2017年 景気は? 経済界はどう動く?
2017年、景気は改善するのか?企業経営者たちは、日本経済の成長に貢献できるのか?経済三団体のトップらに景気の見通しと経済界として取り組むべきことについて見解を聞いた。
大企業1300社以上が加盟する経団連の榊原定征会長は、2016年後半から日本経済の上昇の兆しが出てきているとの見方を示した上で、規制緩和などを進めていけば、「2016年の景気の踊り場状況から2017年は階段を一歩も二歩も上がっていける」と述べた。
一方で、2017年の経済のリスク要因として、トランプ政権の経済政策をあげた。トランプ政権の政策次第で、為替相場が不安定に変動する可能性があり、日本経済にマイナスに影響しないよう、為替は一定水準で安定してほしいと期待を示した。
経済界として景気回復のために優先すべきこととしては、デフレ脱却に向け「経営者自身が積極的な経営姿勢を取る」ことをあげた。
具体的には、企業経営者が設備投資やM&Aを進め、“経済の好循環”をまわしていけば、日本がなかなか抜けきれない「デフレマインド」をしっかり払拭(ふっしょく)できるとの考えだ。
一方、中小企業を中心に125万人が加盟する日本商工会議所(日商)の三村明夫会頭は、トランプ政権の最初の2年程度は、経済政策によるプラスの影響の方が強く出て、アメリカの成長率は上向くとの見解を示した。
よって、アメリカが好経済の2年の間に、日本は構造改革を加速させるべきとの考えだ。

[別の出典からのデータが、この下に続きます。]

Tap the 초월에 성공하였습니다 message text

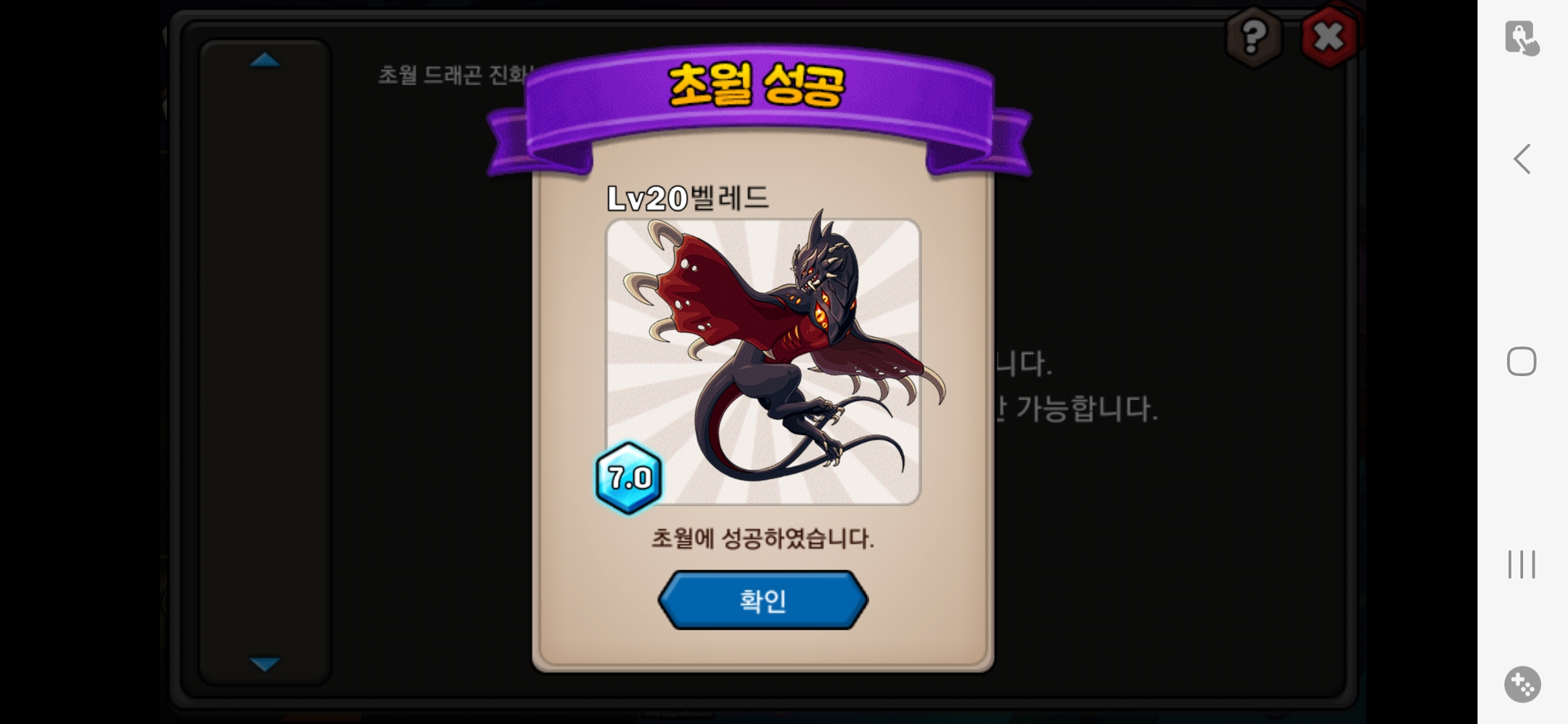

特に「人手不足の対策」と「生産性の向上」を進め、潜在成長率の引き上げにつなげることが必要としている。
日商としても、女性や高齢者が働きやすい取り組みを加速させるほか、生産性の向上を後押ししていくという。
三村会頭は、中小企業の生産性は平均で大企業の2分の1にとどまっていると指摘。中小の経営者の「気づき」を促し、デジタル技術やAIの導入を後押ししていく方針だ。